Thomas: 'Rotterdam sociology is a distinctly public sociology at the service of society. Students of our Master's learn to engage with vulnerable groups in society and build a more just city. That is the sociologist's job: to show how diverse groups experience the city and draw lessons from this that are useful for policymakers and other actors.'
Making visible
In the Master's programme, students use data from the municipality of Rotterdam for quantitative analyses. This gives them a good insight into all kinds of facets of the lives of Rotterdammers. 'We see, for instance, that very promising middle groups are emerging,' says Erik. 'Also in Zuid. These are the children and grandchildren of migrants from the 1960s and 1970s.
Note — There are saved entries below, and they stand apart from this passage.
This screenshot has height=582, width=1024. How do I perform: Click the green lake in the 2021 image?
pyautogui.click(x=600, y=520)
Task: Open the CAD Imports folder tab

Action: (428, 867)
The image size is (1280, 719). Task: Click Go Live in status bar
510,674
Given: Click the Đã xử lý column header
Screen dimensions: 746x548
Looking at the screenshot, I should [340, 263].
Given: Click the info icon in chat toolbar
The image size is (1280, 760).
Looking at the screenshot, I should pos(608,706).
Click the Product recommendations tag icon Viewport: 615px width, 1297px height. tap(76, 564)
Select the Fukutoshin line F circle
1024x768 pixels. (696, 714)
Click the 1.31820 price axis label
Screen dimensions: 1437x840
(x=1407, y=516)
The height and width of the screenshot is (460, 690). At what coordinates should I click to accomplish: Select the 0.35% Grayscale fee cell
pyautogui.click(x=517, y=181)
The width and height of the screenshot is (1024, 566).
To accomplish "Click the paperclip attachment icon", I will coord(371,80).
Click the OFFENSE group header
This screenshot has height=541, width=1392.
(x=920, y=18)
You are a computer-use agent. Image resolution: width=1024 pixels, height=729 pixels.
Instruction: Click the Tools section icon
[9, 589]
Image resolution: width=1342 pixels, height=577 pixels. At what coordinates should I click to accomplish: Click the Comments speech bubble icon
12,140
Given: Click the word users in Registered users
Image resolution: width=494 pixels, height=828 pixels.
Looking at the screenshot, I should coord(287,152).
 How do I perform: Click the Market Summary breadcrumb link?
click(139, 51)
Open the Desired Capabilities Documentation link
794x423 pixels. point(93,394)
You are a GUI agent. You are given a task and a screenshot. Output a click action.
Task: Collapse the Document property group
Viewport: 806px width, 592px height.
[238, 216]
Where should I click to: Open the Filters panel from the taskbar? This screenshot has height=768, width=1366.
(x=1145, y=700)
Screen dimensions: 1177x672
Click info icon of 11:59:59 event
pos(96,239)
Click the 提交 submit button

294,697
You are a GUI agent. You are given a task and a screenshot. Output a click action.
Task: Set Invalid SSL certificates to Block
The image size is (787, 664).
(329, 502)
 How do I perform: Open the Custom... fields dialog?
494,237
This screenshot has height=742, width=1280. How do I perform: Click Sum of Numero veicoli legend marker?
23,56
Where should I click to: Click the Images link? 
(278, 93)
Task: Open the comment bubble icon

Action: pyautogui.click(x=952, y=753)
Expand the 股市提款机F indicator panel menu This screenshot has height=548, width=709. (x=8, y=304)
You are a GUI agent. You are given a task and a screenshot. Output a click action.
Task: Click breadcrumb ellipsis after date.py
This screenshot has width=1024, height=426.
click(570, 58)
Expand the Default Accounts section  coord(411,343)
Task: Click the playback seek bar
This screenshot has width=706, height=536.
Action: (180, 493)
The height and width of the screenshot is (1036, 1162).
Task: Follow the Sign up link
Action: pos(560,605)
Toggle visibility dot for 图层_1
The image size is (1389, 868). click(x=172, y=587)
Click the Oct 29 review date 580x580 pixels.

Researchers at Erasmus University, ' Peter Scholten and Paul van de Laar, have recently shown that Rotterdam is a migrant city par excellence. By investing in urban development, it will also remain interesting for promising residents with migration backgrounds to stay in Rotterdam'.
Future dominated by super-diversity
'The urban future is dominated by super-diversity,' Thomas adds. 'That is also why we deliberately pose near the new 'Moments Contained' statue at Central Station for a photo.' The huge statue of an anonymous black young woman in trainers recently provoked criticism that it would undermine the idea of social merit. 'This statue is a powerful statement because it makes it clear that the same groups in society who experience all kinds of barriers are the heroes of our society. They are the ones who, despite everything, work in care, put food on the table and make their neighbourhoods a better place. The ability of diverse city dwellers to act in difficult situations is what we want to make visible.'
Giving undocumented urban dwellers a voice
This is especially true for marginalised groups like undocumented people surviving on the urban margins. Twenty years ago, Jack Burgers and Godfried Engbersen, who founded the Master's, mapped the 'unrecognised city' of undocumented people. Thomas will continue this work for the next five years. He has just received funding for this, especially intended for talented researchers. Thomas: 'Irregular migration was long considered an international or national problem. But European cities face the daily reality of undocumented urban dwellers in many ways. My project maps how urban migration infrastructures in European transit hubs locally facilitate the arrival, transit, settlement and departure of undocumented migrants. By giving undocumented urban dwellers an active role in the research, we will work with local stakeholders to find answers to their questions.'
Benefit for students
Students with this Master's degree appreciate the strong link to practice. Of course, theory is needed to gain knowledge and develop insight. But there is definitely also a focus on the empirical side. They do qualitative research in the neighbourhoods. They go there to do research, talk to people.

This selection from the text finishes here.